2: To encourage the re-use of model components
e.g. If your personnel database recorded facts about all employees (e.g. date of birth and home address)
You could make "Manager" a subtype of employee and assign all facts that are unique to managers to the Manager subtype.

If you want to know (a lot) more, Terry's Big Brown Book has 22 pages on subtyping in section 6.5.

Hope this helps

Ken

Wed, Jun 1 2011 20:49 In reply to

Re: Semantics of subtyping value types

Reply Contact

Robert,

Ken has given you a useful reply that focusses on Entity Type subtyping. Value Type subtyping is a bit different, as I'm sure you know, because of the implications over the range of values that are represented. The simple rule for any logical subtype is that all instances of a subtype must be able to play all the roles of the supertype. This implies subset semantics.

When you speak of coercion, you're speaking of the representation used by the underlying data type, not the conceptual value type. ORM diagrams are only concerned with the conceptual aspect, so coercion isn't relevant. However, ORM tools will provide some data type system, and may allow a subtype A to have a different data type than the supertype B. As long as the subset semantics apply, the type coercion between these two data types is feasible. But note that coercion is a representation (data type) issue, not a conceptual (value type) one. It's not at all clear to me that ORM has any single definitive position on data types, and it hasn't yet been discussed by the FBM working group in regard to standardisation.
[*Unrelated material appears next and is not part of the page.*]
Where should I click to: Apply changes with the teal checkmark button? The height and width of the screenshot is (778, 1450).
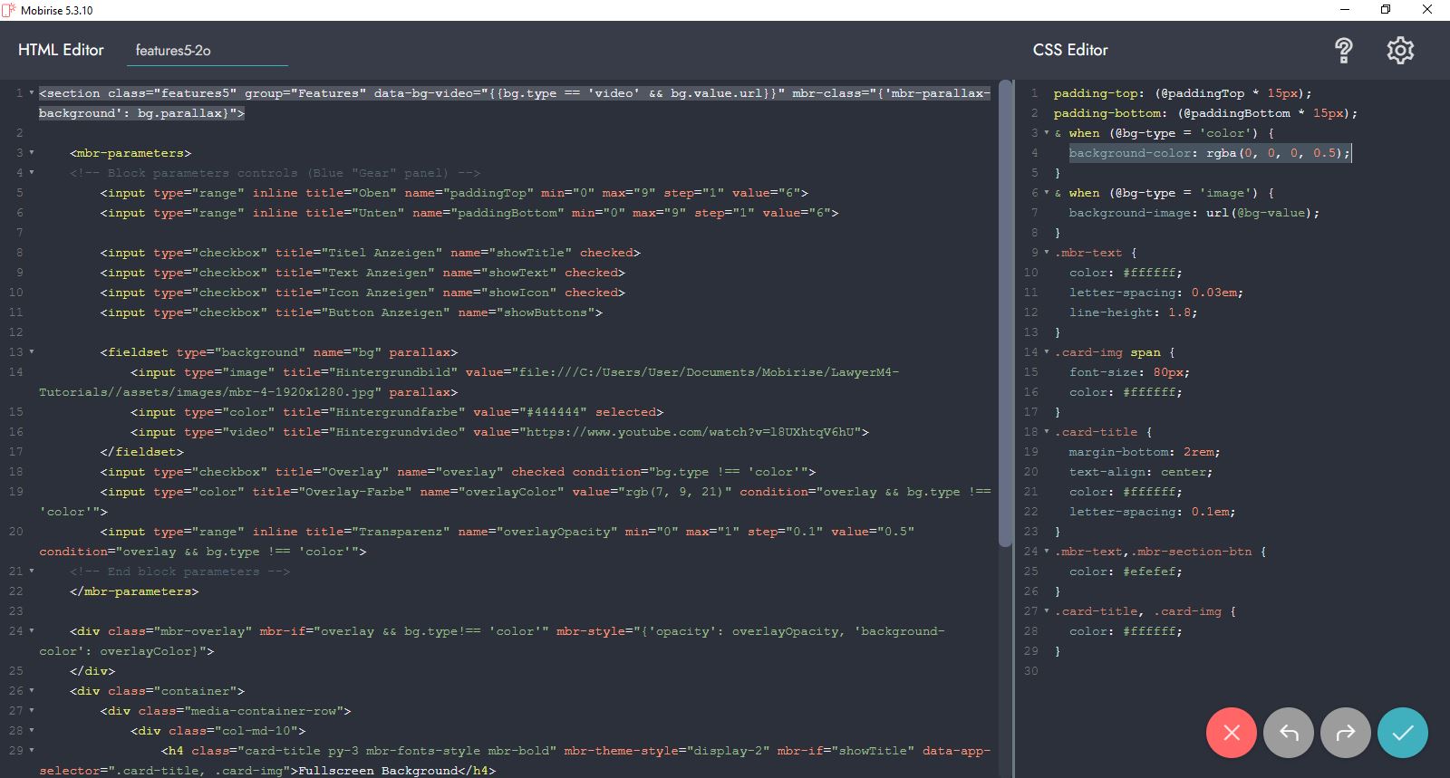click(x=1402, y=733)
What I do in the ActiveFacts metamodel which underlies the Constellation Query Language, is to allow abstract families of data types (such as Integer) to have concrete subtypes (e.g. 32-bit twos-complement Integer). Indeed, an abstract type such as String might also have abstract subtypes such as Unicode String, which in turn have concrete subtypes (UTF-8 string, UTF-16 string, etc). The only time the use of a concrete subtype is enforced is when mapping, since that requires physicality. So although there appears to be no discontinuity between data types and value types in ActiveFacts (in that a value type gets its representation by inheriting from a data type, rather than by being associated with a data type independently of subtyping, as in NORMA) in fact the discontinuity is there. It's in the mapping rules - if a mapper cannot choose a physical representation for a value type, that value type is treated as an abstract data type and the mapping will fail. The mapping might also introduce additional constraints, such as choosing to use a fixed-size representation for an Integer having no range constraint specified. The modeler must be aware of this behaviour to be able to make use of the mapping, but thats consistent with industry practice.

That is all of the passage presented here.